Martial Galfione retrouve l’orbite terrestre et nous présente le cap Corse. Cette vision nocturne est agrémentée de points lumineux. Ces feux que l’on peut imaginer allumés sur les nombreuses tours génoises qui bordent le cap semblent dessiner une piste d’atterrissage. La métaphore est entretenue par l’installation qu’il a disposée au devant de l’imposant tirage photographique. Des nourrissoirs portent le logo Mac-Donald. Se trouve ainsi stigmatisé le mode d’alimentation emblématique de la société de consommation. Ce registre nutritionnel se poursuit par le portrait en pied de l’artiste.

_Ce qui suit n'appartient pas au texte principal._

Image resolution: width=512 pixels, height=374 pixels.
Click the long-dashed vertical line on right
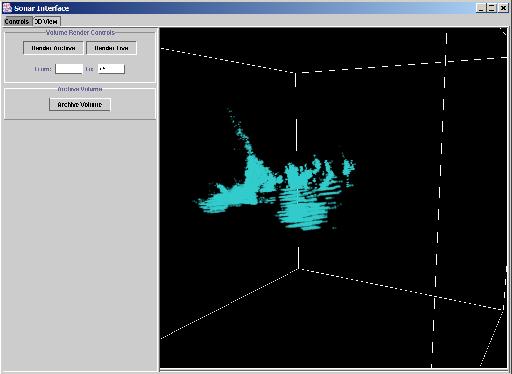[x=439, y=200]
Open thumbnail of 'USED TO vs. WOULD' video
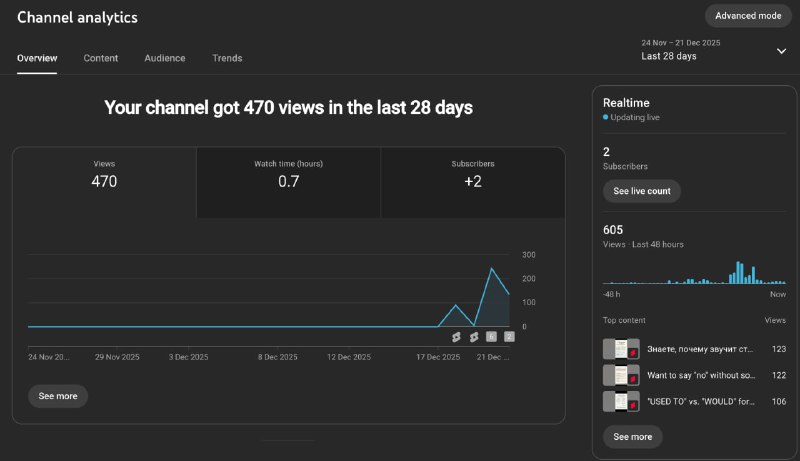The width and height of the screenshot is (800, 461). [x=621, y=402]
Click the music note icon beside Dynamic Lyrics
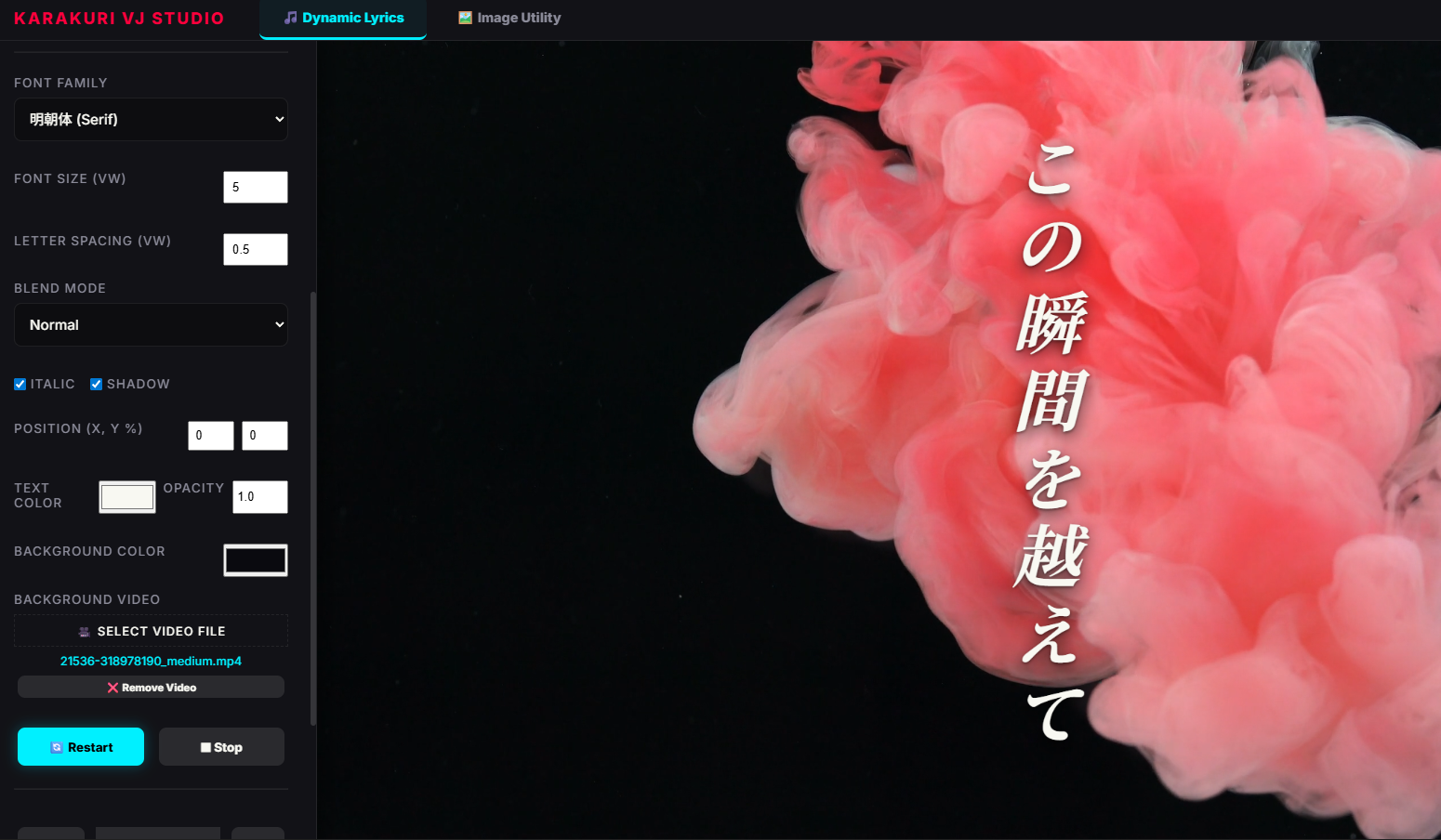The width and height of the screenshot is (1441, 840). click(292, 17)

Avec un dévouement de louve romaine, et tel le héros salvateur toujours prêt, l’homme-citerne propose généreusement sa panoplie de tétines pour étancher la soif ou les désirs inassouvis.
Jacques Vieille découvre dans les matériaux agro-alimentaires d’aujourd’hui des nouveaux médiums que l’exploitation culturelle a négligés. Une poche amniotique sustente à temps réguliers une agave, figure antithétique de la citerne souple. De cette confrontation sourd une invitation à la nonchalance estivale.
Les bourdons, "excellents pollinisateurs dans des circonstances difficiles", disposent d’un habitacle “Biobest”, architecture fonctionnelle réduite à une boîte. En contrepoint, Jacques Vieille a réalisé la vaste maquette d’une "usine". Ce parallélépipède sur pilotis développe sur ses quatre faces une ossature standard qui s’apparente au projet de maison "Domino" de Le Corbusier. Cette référence confère à la maquette non pas un statut de projet mais d’objet, voire de sculpture. Cette construction s’apparente à une "usine modèle" que les bourdons, abusés par les couleurs attractives, viendront animer ou qui deviendra banc de repos pour le visiteur distrait.
Le papier est longtemps demeuré la matière de prédilection de Ghislaine Portalis. Les formes déployées se sont condensées en des séries d’objets exclusivement rose et que des accessoires de l’intimité féminine métamorphosent en de suggestifs "trophées". L’association de la transparence, des gris et du rose, cristallise la légèreté et l’élégance singulière d’une atmosphère libertine. L’immersion dans l’intime se poursuit par un subtil renversement. Si le sujet est parfaitement identifiable, un splendide sein nacré, la nature de l’objet est plus délicate à saisir. Ce sein est nourricier ; il provient d’un service de porcelaine dont Marie-Antoinette usait dans sa bergerie. Ghislaine Portalis conduit habilement sa métaphore dans les raffinements du 18e siècle qu’elle revivifie pour notre plaisir.
La "bibliothèque rose" entretenait autrefois l’ingénuité des jeunes filles. Ces ouvrages peuvent- ils être mis, sans scandale, entre toutes les mains ?
Gérard Lapalus, Juin 2003. Extraits du texte à paraître dans le catalogue de l’exposition en novembre 2003.